Saved data entries:
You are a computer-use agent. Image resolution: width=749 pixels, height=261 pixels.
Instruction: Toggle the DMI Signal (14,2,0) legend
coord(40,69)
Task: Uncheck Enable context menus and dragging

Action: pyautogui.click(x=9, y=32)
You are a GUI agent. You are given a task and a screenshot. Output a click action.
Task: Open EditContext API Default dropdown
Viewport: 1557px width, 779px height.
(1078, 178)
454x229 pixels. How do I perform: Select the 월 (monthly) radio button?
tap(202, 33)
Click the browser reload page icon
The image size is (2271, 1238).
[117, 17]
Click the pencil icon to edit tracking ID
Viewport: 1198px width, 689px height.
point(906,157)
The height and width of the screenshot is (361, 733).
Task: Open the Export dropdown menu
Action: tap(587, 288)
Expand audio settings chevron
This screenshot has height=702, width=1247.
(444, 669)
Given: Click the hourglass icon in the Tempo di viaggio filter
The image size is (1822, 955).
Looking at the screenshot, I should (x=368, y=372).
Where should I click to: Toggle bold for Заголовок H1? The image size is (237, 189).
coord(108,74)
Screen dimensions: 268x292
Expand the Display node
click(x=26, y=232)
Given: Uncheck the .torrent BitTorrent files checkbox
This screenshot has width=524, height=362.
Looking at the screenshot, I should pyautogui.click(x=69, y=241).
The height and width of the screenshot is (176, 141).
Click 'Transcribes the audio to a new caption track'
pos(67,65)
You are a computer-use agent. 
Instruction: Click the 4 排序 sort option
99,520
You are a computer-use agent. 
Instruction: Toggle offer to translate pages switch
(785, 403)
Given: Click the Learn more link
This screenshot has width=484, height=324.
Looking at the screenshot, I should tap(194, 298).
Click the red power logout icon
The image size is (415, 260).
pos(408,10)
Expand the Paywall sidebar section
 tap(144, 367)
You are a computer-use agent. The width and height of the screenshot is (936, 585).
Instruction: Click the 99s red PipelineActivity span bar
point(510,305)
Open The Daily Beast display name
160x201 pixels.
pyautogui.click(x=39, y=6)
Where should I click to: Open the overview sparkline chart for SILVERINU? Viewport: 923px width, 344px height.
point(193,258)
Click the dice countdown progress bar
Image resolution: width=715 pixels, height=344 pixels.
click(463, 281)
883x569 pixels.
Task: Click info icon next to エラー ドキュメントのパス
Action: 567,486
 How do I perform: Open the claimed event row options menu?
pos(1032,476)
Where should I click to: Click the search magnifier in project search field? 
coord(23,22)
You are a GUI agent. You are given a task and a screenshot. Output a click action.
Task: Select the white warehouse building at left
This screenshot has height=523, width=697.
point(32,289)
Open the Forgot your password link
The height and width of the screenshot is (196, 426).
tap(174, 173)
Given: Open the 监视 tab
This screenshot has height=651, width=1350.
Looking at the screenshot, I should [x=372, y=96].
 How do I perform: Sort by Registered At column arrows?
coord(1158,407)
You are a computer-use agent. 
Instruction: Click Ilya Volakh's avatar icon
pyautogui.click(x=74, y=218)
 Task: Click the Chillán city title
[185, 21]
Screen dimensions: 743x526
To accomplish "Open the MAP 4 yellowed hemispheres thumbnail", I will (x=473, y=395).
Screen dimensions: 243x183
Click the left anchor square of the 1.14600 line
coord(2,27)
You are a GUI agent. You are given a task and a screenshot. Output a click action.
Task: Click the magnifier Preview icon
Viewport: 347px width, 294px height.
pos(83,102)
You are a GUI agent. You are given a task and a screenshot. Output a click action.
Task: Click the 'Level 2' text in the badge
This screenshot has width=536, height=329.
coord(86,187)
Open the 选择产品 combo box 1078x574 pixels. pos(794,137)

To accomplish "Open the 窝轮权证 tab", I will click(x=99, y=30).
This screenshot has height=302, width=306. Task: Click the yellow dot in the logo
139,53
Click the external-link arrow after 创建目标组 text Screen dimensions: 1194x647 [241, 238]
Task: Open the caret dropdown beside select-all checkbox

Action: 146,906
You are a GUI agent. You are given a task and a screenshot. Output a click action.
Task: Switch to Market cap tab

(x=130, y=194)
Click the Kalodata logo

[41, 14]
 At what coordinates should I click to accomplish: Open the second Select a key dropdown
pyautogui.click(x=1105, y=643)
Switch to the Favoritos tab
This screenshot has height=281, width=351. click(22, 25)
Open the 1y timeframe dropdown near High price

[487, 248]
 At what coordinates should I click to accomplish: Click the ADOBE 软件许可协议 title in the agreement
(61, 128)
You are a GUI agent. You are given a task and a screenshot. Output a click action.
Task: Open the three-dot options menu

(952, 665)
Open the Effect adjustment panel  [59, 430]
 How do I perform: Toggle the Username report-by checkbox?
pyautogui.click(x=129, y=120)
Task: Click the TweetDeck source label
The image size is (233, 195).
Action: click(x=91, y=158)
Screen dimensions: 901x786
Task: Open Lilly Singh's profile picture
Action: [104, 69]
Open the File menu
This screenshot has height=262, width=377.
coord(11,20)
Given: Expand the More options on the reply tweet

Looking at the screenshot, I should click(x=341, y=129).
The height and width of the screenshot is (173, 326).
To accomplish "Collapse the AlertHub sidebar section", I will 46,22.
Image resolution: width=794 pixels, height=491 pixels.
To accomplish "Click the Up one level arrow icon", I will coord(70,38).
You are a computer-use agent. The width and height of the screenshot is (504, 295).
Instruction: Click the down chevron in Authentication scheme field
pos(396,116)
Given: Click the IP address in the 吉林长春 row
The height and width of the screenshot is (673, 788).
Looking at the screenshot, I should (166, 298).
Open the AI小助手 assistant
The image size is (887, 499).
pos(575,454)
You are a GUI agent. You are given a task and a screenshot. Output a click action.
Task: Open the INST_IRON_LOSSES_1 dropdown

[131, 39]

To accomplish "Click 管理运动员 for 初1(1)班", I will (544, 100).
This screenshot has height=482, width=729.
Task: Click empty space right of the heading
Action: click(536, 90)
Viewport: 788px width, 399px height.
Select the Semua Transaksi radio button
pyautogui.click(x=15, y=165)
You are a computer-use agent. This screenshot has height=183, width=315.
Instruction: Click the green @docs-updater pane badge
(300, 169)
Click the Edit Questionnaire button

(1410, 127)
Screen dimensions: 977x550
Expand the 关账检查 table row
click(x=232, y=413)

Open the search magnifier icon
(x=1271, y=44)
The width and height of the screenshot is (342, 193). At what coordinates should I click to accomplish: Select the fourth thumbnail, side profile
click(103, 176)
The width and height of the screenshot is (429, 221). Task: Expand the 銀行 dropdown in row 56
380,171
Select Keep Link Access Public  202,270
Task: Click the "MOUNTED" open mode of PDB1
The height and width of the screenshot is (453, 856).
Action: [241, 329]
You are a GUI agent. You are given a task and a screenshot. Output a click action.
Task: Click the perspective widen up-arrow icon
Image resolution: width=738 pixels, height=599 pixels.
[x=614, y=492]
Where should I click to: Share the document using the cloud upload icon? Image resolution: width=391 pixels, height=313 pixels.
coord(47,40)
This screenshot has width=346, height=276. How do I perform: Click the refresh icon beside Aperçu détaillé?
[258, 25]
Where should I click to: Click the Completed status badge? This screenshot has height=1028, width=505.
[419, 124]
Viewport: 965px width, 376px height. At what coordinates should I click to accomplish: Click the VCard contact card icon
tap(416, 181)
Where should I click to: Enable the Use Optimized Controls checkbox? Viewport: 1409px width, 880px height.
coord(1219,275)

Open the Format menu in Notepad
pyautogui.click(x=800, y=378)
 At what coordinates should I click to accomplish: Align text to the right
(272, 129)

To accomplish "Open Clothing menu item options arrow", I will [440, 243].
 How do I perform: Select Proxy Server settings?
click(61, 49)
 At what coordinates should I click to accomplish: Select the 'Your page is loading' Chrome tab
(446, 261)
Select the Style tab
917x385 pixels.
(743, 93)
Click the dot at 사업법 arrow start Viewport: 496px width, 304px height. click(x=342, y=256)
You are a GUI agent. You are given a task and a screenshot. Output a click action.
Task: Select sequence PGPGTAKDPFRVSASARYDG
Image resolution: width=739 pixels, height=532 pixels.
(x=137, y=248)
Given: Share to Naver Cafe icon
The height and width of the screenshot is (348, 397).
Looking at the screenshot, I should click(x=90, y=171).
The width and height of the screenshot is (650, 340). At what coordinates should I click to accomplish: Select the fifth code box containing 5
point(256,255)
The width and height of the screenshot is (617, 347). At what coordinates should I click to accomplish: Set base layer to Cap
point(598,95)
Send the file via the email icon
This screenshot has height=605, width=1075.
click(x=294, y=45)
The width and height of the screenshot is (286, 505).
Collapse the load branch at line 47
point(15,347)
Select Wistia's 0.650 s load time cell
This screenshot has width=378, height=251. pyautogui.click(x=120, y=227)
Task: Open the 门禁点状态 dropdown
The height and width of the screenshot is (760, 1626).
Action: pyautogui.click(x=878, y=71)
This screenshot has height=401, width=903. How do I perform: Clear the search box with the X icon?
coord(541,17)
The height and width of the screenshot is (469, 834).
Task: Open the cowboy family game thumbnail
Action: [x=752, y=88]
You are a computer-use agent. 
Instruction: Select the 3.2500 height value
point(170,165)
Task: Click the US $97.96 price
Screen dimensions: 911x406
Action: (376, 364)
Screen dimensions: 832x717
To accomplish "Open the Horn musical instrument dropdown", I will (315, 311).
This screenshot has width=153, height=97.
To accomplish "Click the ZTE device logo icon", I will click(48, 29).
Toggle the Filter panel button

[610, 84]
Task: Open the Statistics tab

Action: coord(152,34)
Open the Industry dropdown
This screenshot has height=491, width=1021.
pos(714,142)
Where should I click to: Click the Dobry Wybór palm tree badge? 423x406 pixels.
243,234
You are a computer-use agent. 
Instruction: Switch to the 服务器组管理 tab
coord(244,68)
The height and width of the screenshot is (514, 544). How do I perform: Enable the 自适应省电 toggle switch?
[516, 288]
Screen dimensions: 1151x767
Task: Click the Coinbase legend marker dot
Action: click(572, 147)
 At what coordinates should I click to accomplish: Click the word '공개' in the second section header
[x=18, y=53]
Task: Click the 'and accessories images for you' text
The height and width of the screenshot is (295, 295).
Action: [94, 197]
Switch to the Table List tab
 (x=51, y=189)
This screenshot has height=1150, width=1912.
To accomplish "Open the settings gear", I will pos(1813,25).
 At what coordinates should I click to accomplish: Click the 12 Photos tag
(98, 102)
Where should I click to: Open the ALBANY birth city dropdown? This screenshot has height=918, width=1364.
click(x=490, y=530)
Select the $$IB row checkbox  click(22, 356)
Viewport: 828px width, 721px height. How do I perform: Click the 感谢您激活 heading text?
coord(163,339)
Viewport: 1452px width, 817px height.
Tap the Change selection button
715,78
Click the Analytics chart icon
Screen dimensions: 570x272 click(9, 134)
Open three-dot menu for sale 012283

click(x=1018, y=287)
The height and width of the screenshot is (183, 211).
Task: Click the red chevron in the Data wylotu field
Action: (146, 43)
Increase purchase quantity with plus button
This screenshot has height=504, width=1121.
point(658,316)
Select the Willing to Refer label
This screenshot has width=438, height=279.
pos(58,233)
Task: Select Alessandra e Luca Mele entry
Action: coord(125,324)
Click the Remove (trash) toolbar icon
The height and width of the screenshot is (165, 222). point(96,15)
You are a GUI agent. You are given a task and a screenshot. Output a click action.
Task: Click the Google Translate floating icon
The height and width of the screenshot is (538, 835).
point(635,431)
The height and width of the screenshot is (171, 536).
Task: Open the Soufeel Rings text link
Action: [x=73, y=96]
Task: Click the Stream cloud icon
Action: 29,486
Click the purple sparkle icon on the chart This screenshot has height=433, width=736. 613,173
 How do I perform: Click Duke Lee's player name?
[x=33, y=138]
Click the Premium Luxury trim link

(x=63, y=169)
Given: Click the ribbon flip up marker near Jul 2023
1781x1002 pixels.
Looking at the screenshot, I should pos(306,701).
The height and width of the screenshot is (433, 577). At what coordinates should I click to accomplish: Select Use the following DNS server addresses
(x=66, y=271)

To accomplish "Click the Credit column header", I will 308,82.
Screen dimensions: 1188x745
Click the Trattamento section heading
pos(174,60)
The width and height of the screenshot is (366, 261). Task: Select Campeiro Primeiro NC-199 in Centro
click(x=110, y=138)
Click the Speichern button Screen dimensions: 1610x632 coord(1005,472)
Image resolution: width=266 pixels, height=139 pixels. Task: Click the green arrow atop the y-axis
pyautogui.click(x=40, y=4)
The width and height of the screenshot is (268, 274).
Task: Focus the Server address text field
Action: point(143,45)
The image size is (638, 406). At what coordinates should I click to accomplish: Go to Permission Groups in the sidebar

### YOUR GOAL
Update everything in the material from the line containing "Send the file via the email icon" down to the line containing "coord(244,68)" by replacing "dropdown" with "drop-down list" and leaving everything else unchanged. Give only those lines.

### SOLUTION
Send the file via the email icon
This screenshot has height=605, width=1075.
click(x=294, y=45)
The width and height of the screenshot is (286, 505).
Collapse the load branch at line 47
point(15,347)
Select Wistia's 0.650 s load time cell
This screenshot has width=378, height=251. pyautogui.click(x=120, y=227)
Task: Open the 门禁点状态 drop-down list
The height and width of the screenshot is (760, 1626).
Action: pyautogui.click(x=878, y=71)
This screenshot has height=401, width=903. How do I perform: Clear the search box with the X icon?
coord(541,17)
The height and width of the screenshot is (469, 834).
Task: Open the cowboy family game thumbnail
Action: [x=752, y=88]
You are a computer-use agent. 
Instruction: Select the 3.2500 height value
point(170,165)
Task: Click the US $97.96 price
Screen dimensions: 911x406
Action: (376, 364)
Screen dimensions: 832x717
To accomplish "Open the Horn musical instrument drop-down list", I will (315, 311).
This screenshot has width=153, height=97.
To accomplish "Click the ZTE device logo icon", I will click(48, 29).
Toggle the Filter panel button

[610, 84]
Task: Open the Statistics tab

Action: coord(152,34)
Open the Industry drop-down list
This screenshot has height=491, width=1021.
pos(714,142)
Where should I click to: Click the Dobry Wybór palm tree badge? 423x406 pixels.
243,234
You are a computer-use agent. 
Instruction: Switch to the 服务器组管理 tab
coord(244,68)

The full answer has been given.